The data from Gartner highlights a few interesting observations:
- From 2011 – 2013, Augmented Reality has trailed Cloud Computing’s position on the Hype Cycle by approximately a year
- Cloud Computing stayed near or at the top of Peak of Inflated Expectations for 2 years vs. AR’s slower buildup to the Peak and quick entrance into the Trough
With AR & Cloud Computing having similar trajectories on the Hype Cycle (after their Peak position), why has AR struggled to attract capital investment to date? Here are a few thoughts:
- Augmented Reality startups are early stage companies in an early stage industry. AR isn’t the same early stage industry it was 5 years ago. AR technology has matured, the AR ecosystem has evolved with an increasing number of startups and platforms, and AR companies are focusing on industry specific problems. Education, retail, automotive, and medical are just a few of the industries ripe for disruption through use of Augmented Reality technology.
- Augmented Reality is a gimmick. Initially, most AR technology was used for pure promotional purposes by brands creating a perception that AR is a technology searching to solve a problem that doesn’t yet exist. However, like other emerging technologies, AR has become focused and data has followed. eMarketer released a recent study on Mobile Shopping tools where 53% of respondents said that Augmented reality was very helpful when shopping for consumer packaged goods. Augmented Reality was also the top rated tool ahead of mobile payments, text alerts, and other mobile specific tools.

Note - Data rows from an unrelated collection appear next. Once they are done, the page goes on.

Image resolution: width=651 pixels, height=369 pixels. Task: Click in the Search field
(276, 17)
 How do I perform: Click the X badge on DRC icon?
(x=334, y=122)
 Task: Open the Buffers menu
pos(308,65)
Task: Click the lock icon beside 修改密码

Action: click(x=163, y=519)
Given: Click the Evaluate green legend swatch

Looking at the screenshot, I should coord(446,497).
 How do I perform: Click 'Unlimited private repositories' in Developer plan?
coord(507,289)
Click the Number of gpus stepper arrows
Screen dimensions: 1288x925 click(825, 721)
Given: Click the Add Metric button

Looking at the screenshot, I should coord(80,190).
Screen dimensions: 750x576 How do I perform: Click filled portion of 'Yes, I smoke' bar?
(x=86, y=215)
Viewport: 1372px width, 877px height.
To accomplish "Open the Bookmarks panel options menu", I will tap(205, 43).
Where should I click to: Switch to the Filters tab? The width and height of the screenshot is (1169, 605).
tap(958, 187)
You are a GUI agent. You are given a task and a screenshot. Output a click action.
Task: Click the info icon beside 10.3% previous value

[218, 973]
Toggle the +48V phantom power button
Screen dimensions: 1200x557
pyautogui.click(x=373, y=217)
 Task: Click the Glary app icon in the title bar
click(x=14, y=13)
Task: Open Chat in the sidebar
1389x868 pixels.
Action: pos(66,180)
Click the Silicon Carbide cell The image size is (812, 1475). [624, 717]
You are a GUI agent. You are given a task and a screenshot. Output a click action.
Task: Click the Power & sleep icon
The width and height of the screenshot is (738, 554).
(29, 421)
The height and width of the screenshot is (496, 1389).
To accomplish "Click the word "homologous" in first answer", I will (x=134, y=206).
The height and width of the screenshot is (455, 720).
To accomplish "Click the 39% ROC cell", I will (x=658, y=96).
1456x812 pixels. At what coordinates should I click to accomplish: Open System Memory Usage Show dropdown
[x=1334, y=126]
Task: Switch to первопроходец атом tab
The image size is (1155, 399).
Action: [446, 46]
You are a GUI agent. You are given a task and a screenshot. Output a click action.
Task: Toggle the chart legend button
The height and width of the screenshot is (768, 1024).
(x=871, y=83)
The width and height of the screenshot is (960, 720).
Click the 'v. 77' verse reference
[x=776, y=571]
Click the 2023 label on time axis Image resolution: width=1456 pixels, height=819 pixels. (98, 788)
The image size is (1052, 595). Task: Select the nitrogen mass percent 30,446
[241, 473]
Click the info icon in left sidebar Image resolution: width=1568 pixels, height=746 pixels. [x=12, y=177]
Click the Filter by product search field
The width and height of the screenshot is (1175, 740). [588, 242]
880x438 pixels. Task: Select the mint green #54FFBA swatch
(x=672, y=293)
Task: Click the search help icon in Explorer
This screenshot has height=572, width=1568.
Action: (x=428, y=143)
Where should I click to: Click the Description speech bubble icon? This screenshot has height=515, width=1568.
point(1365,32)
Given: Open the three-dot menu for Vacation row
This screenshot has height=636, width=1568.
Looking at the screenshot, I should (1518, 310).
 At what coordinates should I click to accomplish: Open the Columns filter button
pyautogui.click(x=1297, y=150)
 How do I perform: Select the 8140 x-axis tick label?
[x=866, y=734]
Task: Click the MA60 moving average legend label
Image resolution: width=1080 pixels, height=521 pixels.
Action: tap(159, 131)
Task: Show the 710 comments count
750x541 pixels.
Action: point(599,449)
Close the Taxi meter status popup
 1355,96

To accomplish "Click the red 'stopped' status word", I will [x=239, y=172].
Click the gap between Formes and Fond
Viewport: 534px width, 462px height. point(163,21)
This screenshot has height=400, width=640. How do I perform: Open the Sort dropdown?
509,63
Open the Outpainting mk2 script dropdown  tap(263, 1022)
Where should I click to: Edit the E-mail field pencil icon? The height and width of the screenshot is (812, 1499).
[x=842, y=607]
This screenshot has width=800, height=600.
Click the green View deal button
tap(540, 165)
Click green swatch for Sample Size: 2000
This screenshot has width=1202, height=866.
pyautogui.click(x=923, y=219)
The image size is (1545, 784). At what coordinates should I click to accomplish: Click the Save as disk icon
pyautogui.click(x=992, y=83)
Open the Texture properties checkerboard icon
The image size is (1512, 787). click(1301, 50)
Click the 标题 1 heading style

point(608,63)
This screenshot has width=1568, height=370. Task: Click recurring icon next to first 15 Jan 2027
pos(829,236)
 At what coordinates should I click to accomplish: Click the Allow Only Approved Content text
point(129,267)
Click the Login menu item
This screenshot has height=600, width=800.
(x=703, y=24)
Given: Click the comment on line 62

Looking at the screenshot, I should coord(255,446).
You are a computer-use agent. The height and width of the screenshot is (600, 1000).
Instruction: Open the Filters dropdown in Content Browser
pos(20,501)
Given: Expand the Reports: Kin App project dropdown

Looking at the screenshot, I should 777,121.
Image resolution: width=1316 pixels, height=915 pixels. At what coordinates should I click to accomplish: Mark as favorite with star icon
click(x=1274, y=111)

- Augmented Technology isn’t ‘ready’ yet. AR has been a technology dependent on hardware advancements. 1st generation hardware was limited and could only power basic AR experiences. 2nd generation hardware such as Kinect 2, Google Glass, and advanced mobile devices are now in the hands of developers and entering the market. As a result, we will likely see more utility-based advancements entering the maturing AR space.
- Augmented Reality has been thought of as a ‘feature technology’ and not a platform. Augmented Reality startups are building platforms around not only AR, but also other areas such as The Natural User Interface (i.e. Gesture control and recognition using Kinect.) At Zugara, our Virtual Dressing Room technology is an example of integrating Augmented Reality with Natural User Interface technology. Thinking of Augmented Reality as only a feature technology is misguided and was akin to thinking of social media as just ‘blogs’ back in 2005. Over the years social media has developed a vast ecosystem and has evolved from the days of Myspace..
- AR companies themselves are to blame for lack of investment to this point. Too many AR companies release conceptual videos depicting a future of AR that won’t be attainable in 5 years much less 15. Not only does this lead to misguided expectations from consumers and companies, but also leads investors to think future generation technology (based on these conceptual videos) is closer to reality than it actually is. This also creates a secondary problem in that it diminishes current generation software even though quite a few AR companies are having success with their current platforms and technology.
Augmented Reality has numerous parallels with the Social Media space; Early technology that had promising engagement data but lacked conversion data, a technology with a few platforms but an underdeveloped ecosystem, “social media will change the world” hype and so on. But social media has evolved along with a diverse technological ecosystem and if there’s one area that’s been critical to social media ‘value’, it’s been social media data and analytics.
Augmented Reality technology and platforms will evolve in the same way. As AR platforms continue to gain adoption, they will provide access to invaluable data. Visual data and behavioral response data are just a few forms of data that AR can provide that will be critical for next generation data analysis. The few VC’s that can see “the forest for the trees” understand how valuable this data will be and have placed their promising bets accordingly.